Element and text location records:
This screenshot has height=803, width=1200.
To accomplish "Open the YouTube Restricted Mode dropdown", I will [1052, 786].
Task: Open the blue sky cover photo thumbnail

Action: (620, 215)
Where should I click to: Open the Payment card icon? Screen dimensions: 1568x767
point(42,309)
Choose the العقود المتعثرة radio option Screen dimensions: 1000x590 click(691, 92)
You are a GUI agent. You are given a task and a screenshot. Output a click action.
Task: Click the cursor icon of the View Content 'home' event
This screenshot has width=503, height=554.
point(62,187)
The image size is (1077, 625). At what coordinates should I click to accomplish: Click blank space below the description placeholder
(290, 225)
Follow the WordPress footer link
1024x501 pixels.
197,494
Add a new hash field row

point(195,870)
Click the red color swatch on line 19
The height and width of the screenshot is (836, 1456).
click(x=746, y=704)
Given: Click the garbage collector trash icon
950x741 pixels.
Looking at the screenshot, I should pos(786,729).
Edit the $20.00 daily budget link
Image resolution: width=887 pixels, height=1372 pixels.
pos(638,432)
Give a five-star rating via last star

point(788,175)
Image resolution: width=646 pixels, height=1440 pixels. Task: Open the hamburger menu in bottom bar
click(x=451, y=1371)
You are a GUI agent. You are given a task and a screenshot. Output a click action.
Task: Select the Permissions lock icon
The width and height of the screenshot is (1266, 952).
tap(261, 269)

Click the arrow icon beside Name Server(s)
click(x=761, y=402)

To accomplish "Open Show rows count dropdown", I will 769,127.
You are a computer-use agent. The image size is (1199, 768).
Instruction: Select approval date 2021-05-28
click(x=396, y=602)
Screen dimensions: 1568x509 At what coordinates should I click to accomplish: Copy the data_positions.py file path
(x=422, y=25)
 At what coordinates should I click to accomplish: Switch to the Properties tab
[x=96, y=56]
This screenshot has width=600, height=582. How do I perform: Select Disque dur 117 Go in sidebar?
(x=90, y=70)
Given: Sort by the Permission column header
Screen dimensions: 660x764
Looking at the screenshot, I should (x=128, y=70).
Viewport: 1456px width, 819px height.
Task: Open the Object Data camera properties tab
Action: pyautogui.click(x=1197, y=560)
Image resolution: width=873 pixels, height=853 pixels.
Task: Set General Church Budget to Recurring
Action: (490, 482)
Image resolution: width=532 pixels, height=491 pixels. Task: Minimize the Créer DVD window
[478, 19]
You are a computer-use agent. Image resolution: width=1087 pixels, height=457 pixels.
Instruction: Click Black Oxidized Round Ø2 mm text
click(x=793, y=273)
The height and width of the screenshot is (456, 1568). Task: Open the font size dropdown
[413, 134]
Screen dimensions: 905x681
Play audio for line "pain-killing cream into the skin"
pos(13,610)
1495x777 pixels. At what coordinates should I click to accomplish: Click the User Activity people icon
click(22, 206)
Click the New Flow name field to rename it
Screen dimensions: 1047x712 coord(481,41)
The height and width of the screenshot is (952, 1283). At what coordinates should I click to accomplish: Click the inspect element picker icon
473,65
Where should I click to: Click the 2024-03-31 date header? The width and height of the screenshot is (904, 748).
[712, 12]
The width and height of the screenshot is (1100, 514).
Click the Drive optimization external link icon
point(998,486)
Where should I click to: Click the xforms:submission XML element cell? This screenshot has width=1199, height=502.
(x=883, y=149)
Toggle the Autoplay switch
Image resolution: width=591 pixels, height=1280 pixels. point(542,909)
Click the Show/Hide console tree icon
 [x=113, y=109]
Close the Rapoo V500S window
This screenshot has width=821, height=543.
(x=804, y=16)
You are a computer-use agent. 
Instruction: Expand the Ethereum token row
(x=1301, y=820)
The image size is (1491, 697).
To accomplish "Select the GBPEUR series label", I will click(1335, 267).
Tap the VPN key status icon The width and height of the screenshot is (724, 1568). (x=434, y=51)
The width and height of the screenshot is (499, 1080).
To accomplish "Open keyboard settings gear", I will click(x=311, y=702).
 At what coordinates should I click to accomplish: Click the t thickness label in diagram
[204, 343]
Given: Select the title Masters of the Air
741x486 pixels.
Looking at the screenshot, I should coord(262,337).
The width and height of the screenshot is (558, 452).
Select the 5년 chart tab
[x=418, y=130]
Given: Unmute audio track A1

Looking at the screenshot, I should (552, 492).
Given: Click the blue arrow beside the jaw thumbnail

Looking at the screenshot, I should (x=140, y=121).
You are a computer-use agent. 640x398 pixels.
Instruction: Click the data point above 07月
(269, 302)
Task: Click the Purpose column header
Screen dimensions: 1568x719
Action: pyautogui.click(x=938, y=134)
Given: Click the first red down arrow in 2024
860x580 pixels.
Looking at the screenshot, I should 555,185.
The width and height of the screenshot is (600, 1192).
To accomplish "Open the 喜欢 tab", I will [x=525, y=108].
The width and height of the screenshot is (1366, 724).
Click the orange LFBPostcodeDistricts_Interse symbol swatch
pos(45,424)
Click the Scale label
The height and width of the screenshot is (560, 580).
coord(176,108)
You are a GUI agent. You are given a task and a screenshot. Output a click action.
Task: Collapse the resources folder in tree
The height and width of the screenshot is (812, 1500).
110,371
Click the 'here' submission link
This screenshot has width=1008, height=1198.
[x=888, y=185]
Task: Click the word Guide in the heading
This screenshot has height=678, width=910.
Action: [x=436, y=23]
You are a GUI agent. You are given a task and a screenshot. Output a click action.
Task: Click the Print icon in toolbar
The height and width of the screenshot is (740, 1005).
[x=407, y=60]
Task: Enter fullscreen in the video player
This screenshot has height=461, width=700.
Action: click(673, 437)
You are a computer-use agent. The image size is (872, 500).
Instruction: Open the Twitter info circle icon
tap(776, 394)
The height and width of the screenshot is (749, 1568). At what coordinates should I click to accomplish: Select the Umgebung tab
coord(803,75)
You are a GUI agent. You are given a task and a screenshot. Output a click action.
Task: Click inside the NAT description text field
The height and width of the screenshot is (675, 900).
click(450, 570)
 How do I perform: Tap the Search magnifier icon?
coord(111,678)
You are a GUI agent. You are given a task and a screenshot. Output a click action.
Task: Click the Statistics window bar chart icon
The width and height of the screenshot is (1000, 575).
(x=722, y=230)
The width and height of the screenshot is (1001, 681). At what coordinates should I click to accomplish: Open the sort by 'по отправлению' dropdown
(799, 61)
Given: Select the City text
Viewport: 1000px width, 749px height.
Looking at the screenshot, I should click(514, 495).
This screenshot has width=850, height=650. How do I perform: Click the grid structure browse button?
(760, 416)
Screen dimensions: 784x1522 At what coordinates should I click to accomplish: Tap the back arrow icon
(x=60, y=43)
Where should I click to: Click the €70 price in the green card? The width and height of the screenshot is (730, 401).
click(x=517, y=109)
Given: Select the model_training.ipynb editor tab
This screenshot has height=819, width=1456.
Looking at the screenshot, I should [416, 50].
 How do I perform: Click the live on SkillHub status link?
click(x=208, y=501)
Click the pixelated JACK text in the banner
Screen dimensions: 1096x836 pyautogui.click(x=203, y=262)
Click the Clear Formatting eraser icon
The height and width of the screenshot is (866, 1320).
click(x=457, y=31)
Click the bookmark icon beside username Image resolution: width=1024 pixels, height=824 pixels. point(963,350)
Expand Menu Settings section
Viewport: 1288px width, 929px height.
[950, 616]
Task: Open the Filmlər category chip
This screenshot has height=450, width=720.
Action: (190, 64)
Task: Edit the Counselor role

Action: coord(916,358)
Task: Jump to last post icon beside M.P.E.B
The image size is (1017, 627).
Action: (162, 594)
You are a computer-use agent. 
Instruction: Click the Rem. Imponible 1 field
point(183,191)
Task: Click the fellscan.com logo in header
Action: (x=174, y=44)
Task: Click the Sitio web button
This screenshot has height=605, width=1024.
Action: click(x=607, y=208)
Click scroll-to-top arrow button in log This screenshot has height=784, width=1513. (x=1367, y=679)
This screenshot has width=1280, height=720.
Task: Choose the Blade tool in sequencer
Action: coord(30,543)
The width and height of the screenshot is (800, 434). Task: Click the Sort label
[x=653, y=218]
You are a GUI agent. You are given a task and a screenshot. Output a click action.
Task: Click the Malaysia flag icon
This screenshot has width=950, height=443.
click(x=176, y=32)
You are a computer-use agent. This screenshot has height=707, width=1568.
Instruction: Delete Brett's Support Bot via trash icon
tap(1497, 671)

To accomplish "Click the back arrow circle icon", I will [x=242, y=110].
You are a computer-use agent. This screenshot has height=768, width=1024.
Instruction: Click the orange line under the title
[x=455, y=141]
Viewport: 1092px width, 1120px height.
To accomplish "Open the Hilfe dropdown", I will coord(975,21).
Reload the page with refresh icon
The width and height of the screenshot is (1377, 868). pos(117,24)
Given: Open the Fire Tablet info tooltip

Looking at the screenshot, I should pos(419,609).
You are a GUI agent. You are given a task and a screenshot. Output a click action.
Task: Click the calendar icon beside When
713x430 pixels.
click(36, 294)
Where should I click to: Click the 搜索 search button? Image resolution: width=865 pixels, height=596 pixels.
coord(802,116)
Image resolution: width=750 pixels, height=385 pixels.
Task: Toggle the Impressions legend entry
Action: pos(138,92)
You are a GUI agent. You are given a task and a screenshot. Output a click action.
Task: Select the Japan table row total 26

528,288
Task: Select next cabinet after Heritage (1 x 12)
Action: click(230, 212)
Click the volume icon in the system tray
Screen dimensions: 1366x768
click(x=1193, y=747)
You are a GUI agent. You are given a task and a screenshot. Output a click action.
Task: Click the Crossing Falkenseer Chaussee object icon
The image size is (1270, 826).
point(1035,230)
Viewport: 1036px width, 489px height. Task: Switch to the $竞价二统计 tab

## What to produce
Copy out the records word for word, starting at the very first line and ending with the line that contains "click(x=451, y=1371)", including both of those lines.

## Answer for the task
This screenshot has height=803, width=1200.
To accomplish "Open the YouTube Restricted Mode dropdown", I will [1052, 786].
Task: Open the blue sky cover photo thumbnail

Action: (620, 215)
Where should I click to: Open the Payment card icon? Screen dimensions: 1568x767
point(42,309)
Choose the العقود المتعثرة radio option Screen dimensions: 1000x590 click(691, 92)
You are a GUI agent. You are given a task and a screenshot. Output a click action.
Task: Click the cursor icon of the View Content 'home' event
This screenshot has width=503, height=554.
point(62,187)
The image size is (1077, 625). At what coordinates should I click to accomplish: Click blank space below the description placeholder
(290, 225)
Follow the WordPress footer link
1024x501 pixels.
197,494
Add a new hash field row

point(195,870)
Click the red color swatch on line 19
The height and width of the screenshot is (836, 1456).
click(x=746, y=704)
Given: Click the garbage collector trash icon
950x741 pixels.
Looking at the screenshot, I should pos(786,729).
Edit the $20.00 daily budget link
Image resolution: width=887 pixels, height=1372 pixels.
pos(638,432)
Give a five-star rating via last star

point(788,175)
Image resolution: width=646 pixels, height=1440 pixels. Task: Open the hamburger menu in bottom bar
click(x=451, y=1371)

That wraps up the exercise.